**Excerpt provided**

At the turn of the 19th and 20th centuries Edwin Harrington, Son & Co. were based at Seventeenth and Callowhill Streets, Philadelphia, USA, in an area famous for its many machine-tool builders. Although the Company made conventional lathes, they were perhaps better known for their range of "Extension" or sliding-bed lathes. This was not a machine type exclusive to Harrington - many other makers produced similar machines - but Harrington and Son - besides manufacturing Radial and Multiple Spindle Drills and Chain Hoists, appeared to specialised in them and this page illustrate ones produced by the company in the early 1900s. In addition, at the end of the page, can be seen a standard gap-bed Harrington in a derelict condition, as recovered during 2016 from a workshop by the restoration group of the Amador Sawmill and Mining Association in Jackson, California.
All Harrington sliding-bed lathes had a two-part construction, with the upper arranged to slide on the lower so that the distance between centres, and the width of the gap, could be increased, or decreased, as a particular job demanded. The idea was to combine several machines in one: with the gap closed the machine became a stout, backgeared, screwcutting engine lathe  (or 'centre' lathe to British readers) with the capacity for regular work. When the bed was extended, long, thin or irregularly shaped work, perhaps with large diameters at inconveniently placed intervals, could be also be accommodated. This flexibility in sizing and set up allowed smaller engineering shops to take in work which should, nominally, have been beyond their capacity - or in the case of a larger enterprise, would have ensured that the biggest lathes were left free to be used for the heaviest jobs. The Harrington lathes were built in four sizes, named according to the swing above the upper and lower beds, and all were backgeared and screwcutting - the leadscrew being carried by the upper bed and connected to the changewheel drive by  a pair of gears, the lower of which was connected to a splined 'power shaft'.

**Data lines**

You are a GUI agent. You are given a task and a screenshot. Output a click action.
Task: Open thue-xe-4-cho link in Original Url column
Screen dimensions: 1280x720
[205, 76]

**Tasks to complete**
• A. Reproduce the part of the excerpt on Harrington lathes that opens with the words containing "At the turn" and closes with "in Jackson, California.".
• B. Answer these questions from the excerpt on Harrington lathes.
(i) At which streets was Edwin Harrington, Son & Co. based?
(ii) In how many sizes were the Harrington lathes built?
(iii) Which part of the lathe carried the leadscrew?
The data above is separate material from the excerpt on Harrington lathes.

**Full solutions**
• A.
At the turn of the 19th and 20th centuries Edwin Harrington, Son & Co. were based at Seventeenth and Callowhill Streets, Philadelphia, USA, in an area famous for its many machine-tool builders. Although the Company made conventional lathes, they were perhaps better known for their range of "Extension" or sliding-bed lathes. This was not a machine type exclusive to Harrington - many other makers produced similar machines - but Harrington and Son - besides manufacturing Radial and Multiple Spindle Drills and Chain Hoists, appeared to specialised in them and this page illustrate ones produced by the company in the early 1900s. In addition, at the end of the page, can be seen a standard gap-bed Harrington in a derelict condition, as recovered during 2016 from a workshop by the restoration group of the Amador Sawmill and Mining Association in Jackson, California.

• B.
(i) Seventeenth and Callowhill Streets, Philadelphia
(ii) Four
(iii) The upper bed